Medicating Children with ADHD — and the Resulting Parenting Guilt
My daughter has been having recurring emotional outbursts. Increasing her medication seems like the best way to treat this symptom. But how can I let go of the guilt and shame that comes with medicating my child and her ADHD?
After a long period of relative calm, my daughter, Natalie, has recently been having more episodes of out-of-control behavior fueled by her attention deficit hyperactivity disorder (ADHD). Meltdowns, like the ones she’s having now, were once regular occurrences at home and sometimes in public places. While hard to deal with, I was always grateful for one thing: She never had behavior problems at school. Sure, she had trouble attending and staying on task, had an occasional squabble with another child, and would sometimes cry when her feelings were hurt, but she somehow managed to keep control of her mouth (no screaming, swearing, or insults) and body (no throwing things, breaking things, kicking, or biting). She’d save those goodies for me!
But recently, she’s had several rather serious outbursts at school. During one, she refused to leave the room and take a break when the teacher cued her to do so. The teacher was about to have everyone else leave the room when Natalie ran out the door. Natalie came home that night terrified that she’d be spending the next day in in-school suspension. (She didn’t, thankfully.) Then, she was kicked out of science class last Friday for being disruptive and again, yesterday, for throwing colored pencils at her friend Harry during an argument over whom the said pencils belonged to.

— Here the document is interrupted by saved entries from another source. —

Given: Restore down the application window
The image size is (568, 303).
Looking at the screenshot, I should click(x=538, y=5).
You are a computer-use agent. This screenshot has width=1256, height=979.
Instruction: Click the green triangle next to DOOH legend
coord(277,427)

We’ve seen Natalie having less control outside of school, too. She ripped both temples off her glasses last week at Tae Kwon Do in a fit of frustration. It seems like she yells, in an angry voice, more often than she talks, and she came home from a playdate with her best friend, Harry, on Sunday a total wreck — yelling, swearing, slamming things down on the garage floor, and kicking the garage door. We finally got her on her trampoline, where she flung her body in flip after violent flip until she finally regained some control. Whew.
I had hoped that these outbursts were a thing of the past. They had virtually disappeared when Risperdal was added to her medication regimen. But now that they’re back, two questions are plaguing me. The first is What is causing this? The second is What can we do about it? The first question frustrates me because there are too many possible answers. The second scares me, because the obvious answer is one I don’t like.

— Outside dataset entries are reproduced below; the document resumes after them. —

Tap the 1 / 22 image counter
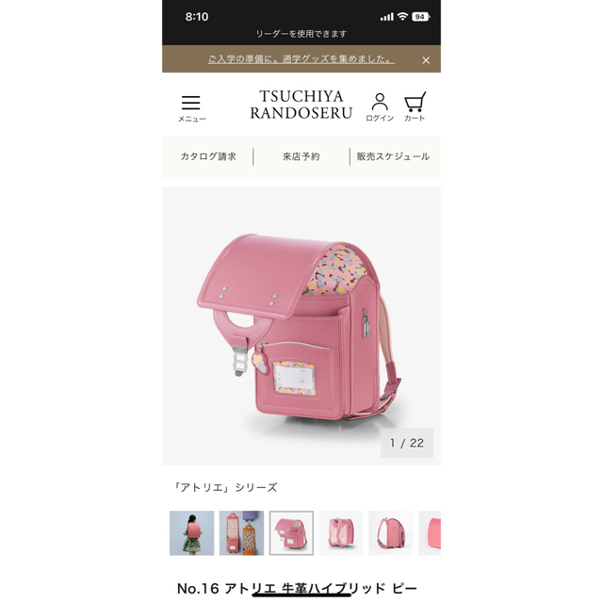 click(407, 443)
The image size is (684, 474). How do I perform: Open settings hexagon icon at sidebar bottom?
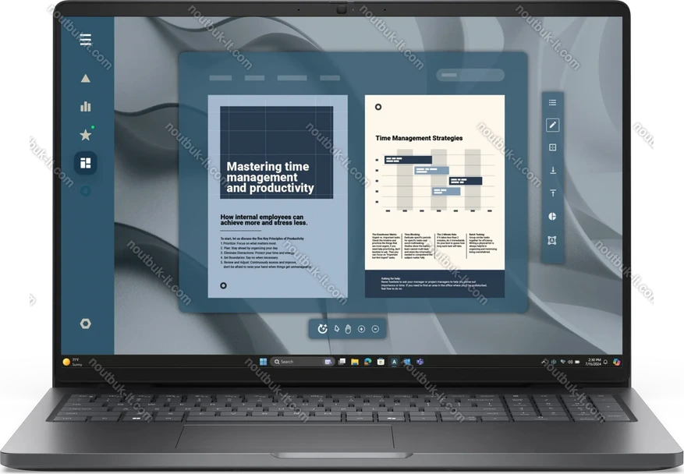86,323
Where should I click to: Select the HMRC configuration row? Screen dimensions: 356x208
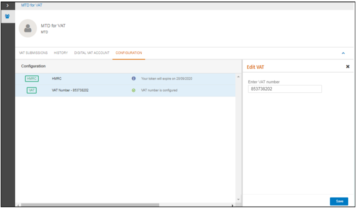125,78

So, what is causing this significant change in Natalie’s behavior? The growth of her body and the onset of puberty? Her anticipation of a major change coming, with the school year about to end? Lack of consistency at school, where her anchor, her special education teacher, has been absent frequently recently due to illness? All of the above? Something else entirely? As always — even though we seek help from professionals and talk to Natalie about these issues as much as we can — there’s no way to really know.
And what can we do? Well, we can’t stop puberty — although I often wish I could! I can provide as much reassurance and consistency as possible at home and help talk her through the transition from school to summer. I can reassure her that her teacher will be OK and remind her that she has another whole year with her next year.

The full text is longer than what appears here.